Exact copies of all the entries are needed.

*** Opening of Data provided ***

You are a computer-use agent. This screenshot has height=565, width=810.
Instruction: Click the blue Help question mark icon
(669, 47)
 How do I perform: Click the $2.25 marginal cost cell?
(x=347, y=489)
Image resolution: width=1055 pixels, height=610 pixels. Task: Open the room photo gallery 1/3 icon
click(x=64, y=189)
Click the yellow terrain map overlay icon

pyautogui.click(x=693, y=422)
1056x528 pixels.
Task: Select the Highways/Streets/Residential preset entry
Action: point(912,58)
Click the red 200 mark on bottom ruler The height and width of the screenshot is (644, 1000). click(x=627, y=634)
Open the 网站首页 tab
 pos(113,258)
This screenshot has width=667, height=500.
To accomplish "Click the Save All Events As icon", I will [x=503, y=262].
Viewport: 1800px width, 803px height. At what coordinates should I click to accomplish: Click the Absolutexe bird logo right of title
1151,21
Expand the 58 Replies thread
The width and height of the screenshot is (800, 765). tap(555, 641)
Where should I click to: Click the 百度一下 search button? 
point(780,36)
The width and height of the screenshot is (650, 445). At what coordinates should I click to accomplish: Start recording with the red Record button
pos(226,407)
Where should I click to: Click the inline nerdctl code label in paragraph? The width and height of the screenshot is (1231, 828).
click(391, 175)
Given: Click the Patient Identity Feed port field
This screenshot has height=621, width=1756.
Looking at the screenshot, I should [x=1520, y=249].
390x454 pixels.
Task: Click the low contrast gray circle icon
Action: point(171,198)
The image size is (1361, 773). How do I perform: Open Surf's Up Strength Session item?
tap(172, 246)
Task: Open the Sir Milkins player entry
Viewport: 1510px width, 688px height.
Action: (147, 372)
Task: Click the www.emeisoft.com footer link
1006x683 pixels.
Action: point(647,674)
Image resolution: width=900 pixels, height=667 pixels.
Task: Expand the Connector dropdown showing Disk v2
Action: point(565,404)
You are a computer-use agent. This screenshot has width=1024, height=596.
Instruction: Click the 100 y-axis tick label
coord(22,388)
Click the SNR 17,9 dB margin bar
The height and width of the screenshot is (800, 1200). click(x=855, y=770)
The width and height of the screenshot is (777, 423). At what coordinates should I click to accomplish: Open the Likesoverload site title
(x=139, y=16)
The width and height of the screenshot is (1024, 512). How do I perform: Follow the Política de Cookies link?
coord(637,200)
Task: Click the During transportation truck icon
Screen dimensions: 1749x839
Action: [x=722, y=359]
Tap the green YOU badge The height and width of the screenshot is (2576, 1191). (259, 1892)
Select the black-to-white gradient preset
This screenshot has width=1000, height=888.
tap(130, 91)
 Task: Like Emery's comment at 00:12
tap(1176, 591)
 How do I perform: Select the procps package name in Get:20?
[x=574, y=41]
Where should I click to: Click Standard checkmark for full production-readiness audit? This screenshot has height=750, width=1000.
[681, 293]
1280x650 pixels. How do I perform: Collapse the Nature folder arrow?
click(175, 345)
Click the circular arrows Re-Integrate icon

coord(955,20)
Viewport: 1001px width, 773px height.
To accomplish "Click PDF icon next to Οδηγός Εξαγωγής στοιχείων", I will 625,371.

*** Close of Data provided ***

■ Your response:
You are a computer-use agent. This screenshot has height=565, width=810.
Instruction: Click the blue Help question mark icon
(669, 47)
 How do I perform: Click the $2.25 marginal cost cell?
(x=347, y=489)
Image resolution: width=1055 pixels, height=610 pixels. Task: Open the room photo gallery 1/3 icon
click(x=64, y=189)
Click the yellow terrain map overlay icon

pyautogui.click(x=693, y=422)
1056x528 pixels.
Task: Select the Highways/Streets/Residential preset entry
Action: point(912,58)
Click the red 200 mark on bottom ruler The height and width of the screenshot is (644, 1000). click(x=627, y=634)
Open the 网站首页 tab
 pos(113,258)
This screenshot has width=667, height=500.
To accomplish "Click the Save All Events As icon", I will [x=503, y=262].
Viewport: 1800px width, 803px height. At what coordinates should I click to accomplish: Click the Absolutexe bird logo right of title
1151,21
Expand the 58 Replies thread
The width and height of the screenshot is (800, 765). tap(555, 641)
Where should I click to: Click the 百度一下 search button? 
point(780,36)
The width and height of the screenshot is (650, 445). At what coordinates should I click to accomplish: Start recording with the red Record button
pos(226,407)
Where should I click to: Click the inline nerdctl code label in paragraph? The width and height of the screenshot is (1231, 828).
click(391, 175)
Given: Click the Patient Identity Feed port field
This screenshot has height=621, width=1756.
Looking at the screenshot, I should [x=1520, y=249].
390x454 pixels.
Task: Click the low contrast gray circle icon
Action: point(171,198)
The image size is (1361, 773). How do I perform: Open Surf's Up Strength Session item?
tap(172, 246)
Task: Open the Sir Milkins player entry
Viewport: 1510px width, 688px height.
Action: (147, 372)
Task: Click the www.emeisoft.com footer link
1006x683 pixels.
Action: point(647,674)
Image resolution: width=900 pixels, height=667 pixels.
Task: Expand the Connector dropdown showing Disk v2
Action: point(565,404)
You are a computer-use agent. This screenshot has width=1024, height=596.
Instruction: Click the 100 y-axis tick label
coord(22,388)
Click the SNR 17,9 dB margin bar
The height and width of the screenshot is (800, 1200). click(x=855, y=770)
The width and height of the screenshot is (777, 423). At what coordinates should I click to accomplish: Open the Likesoverload site title
(x=139, y=16)
The width and height of the screenshot is (1024, 512). How do I perform: Follow the Política de Cookies link?
coord(637,200)
Task: Click the During transportation truck icon
Screen dimensions: 1749x839
Action: [x=722, y=359]
Tap the green YOU badge The height and width of the screenshot is (2576, 1191). (259, 1892)
Select the black-to-white gradient preset
This screenshot has width=1000, height=888.
tap(130, 91)
 Task: Like Emery's comment at 00:12
tap(1176, 591)
 How do I perform: Select the procps package name in Get:20?
[x=574, y=41]
Where should I click to: Click Standard checkmark for full production-readiness audit? This screenshot has height=750, width=1000.
[681, 293]
1280x650 pixels. How do I perform: Collapse the Nature folder arrow?
click(175, 345)
Click the circular arrows Re-Integrate icon

coord(955,20)
Viewport: 1001px width, 773px height.
To accomplish "Click PDF icon next to Οδηγός Εξαγωγής στοιχείων", I will 625,371.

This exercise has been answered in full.